(Stored data)
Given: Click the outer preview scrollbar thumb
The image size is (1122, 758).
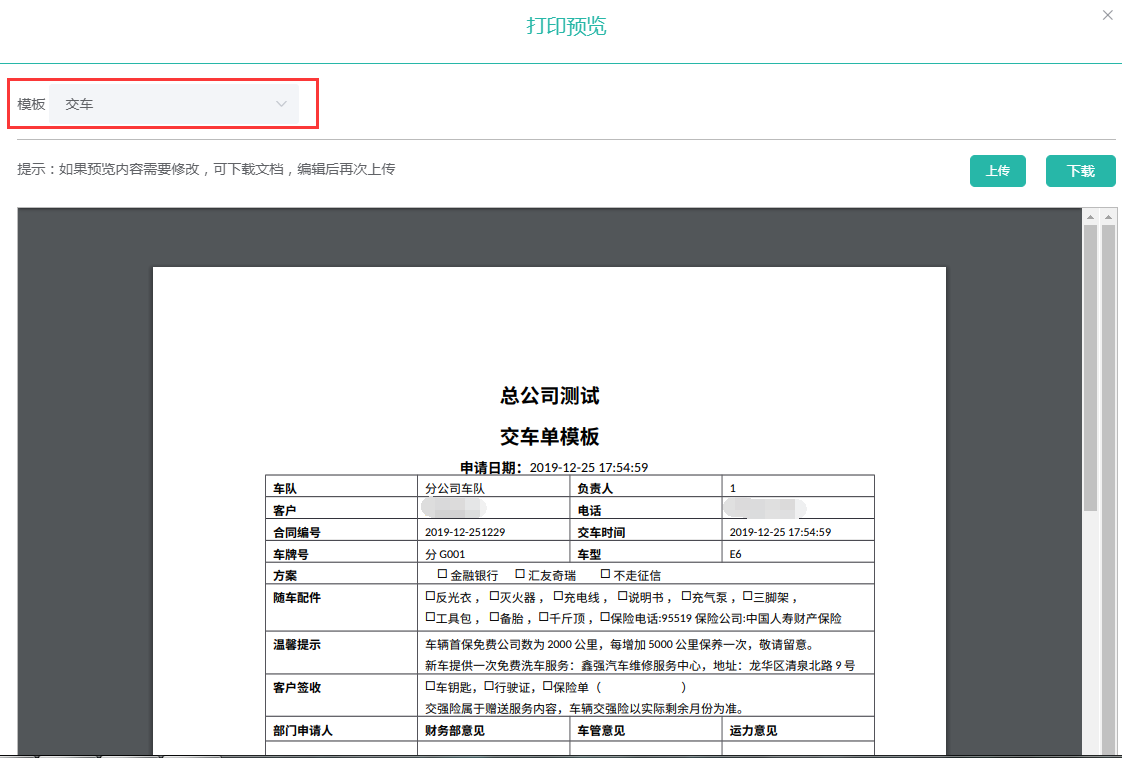Looking at the screenshot, I should (x=1108, y=480).
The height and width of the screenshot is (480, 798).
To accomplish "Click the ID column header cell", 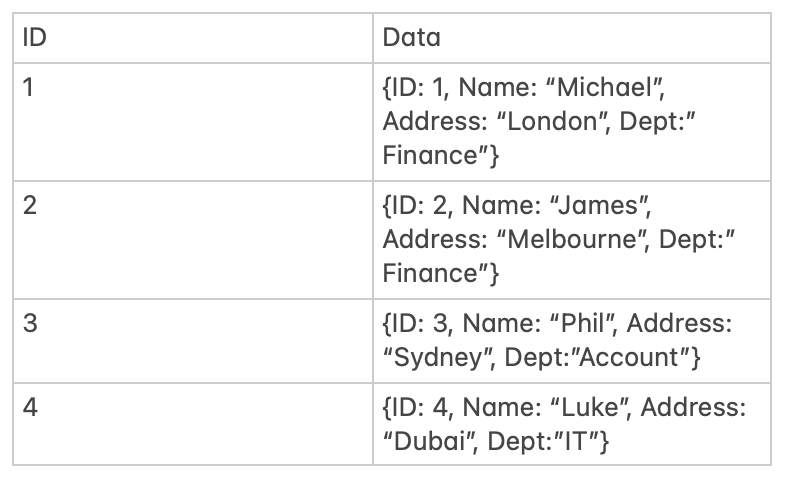I will point(192,37).
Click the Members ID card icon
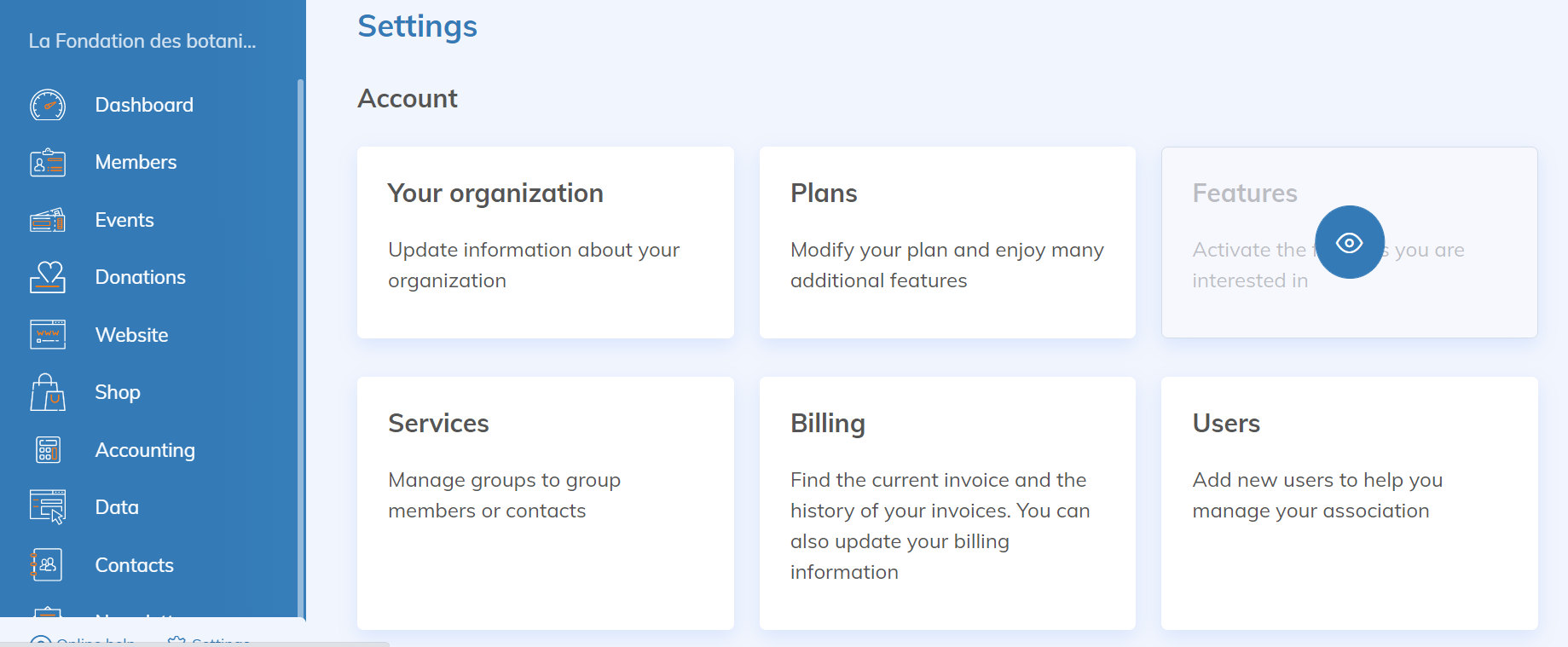 (x=48, y=162)
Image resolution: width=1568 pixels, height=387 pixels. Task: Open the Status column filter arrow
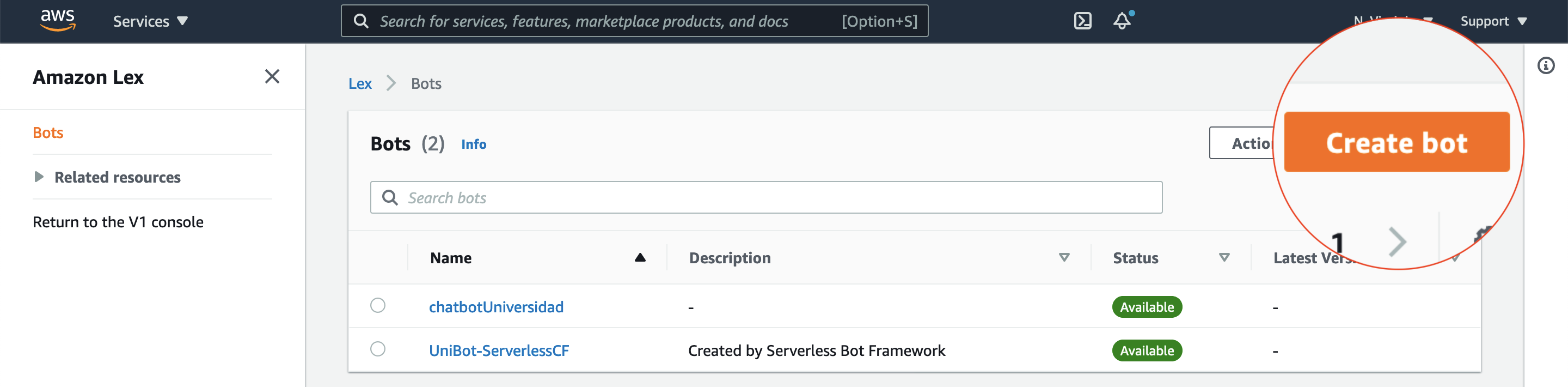tap(1224, 258)
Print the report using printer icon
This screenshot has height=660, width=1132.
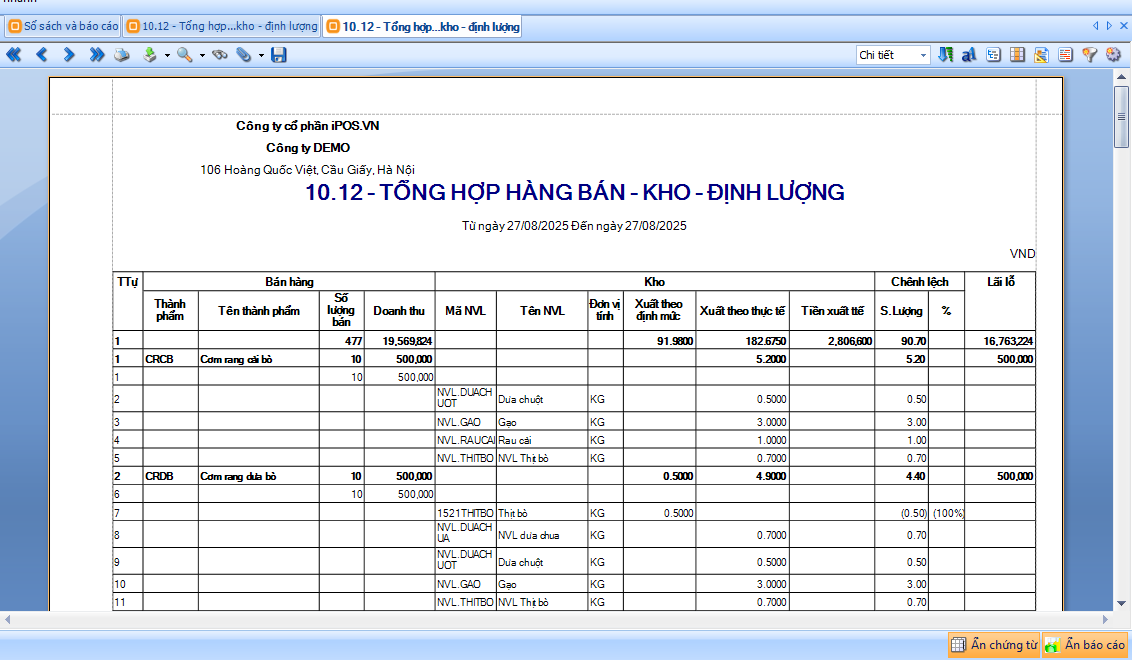pyautogui.click(x=121, y=55)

### TRY IT
Both the line containing "Print the report using printer icon" and the last line of the records above belong in the exact copy, along with every line between them; pictures do not.

### TASK OUTPUT
Print the report using printer icon
This screenshot has height=660, width=1132.
pyautogui.click(x=121, y=55)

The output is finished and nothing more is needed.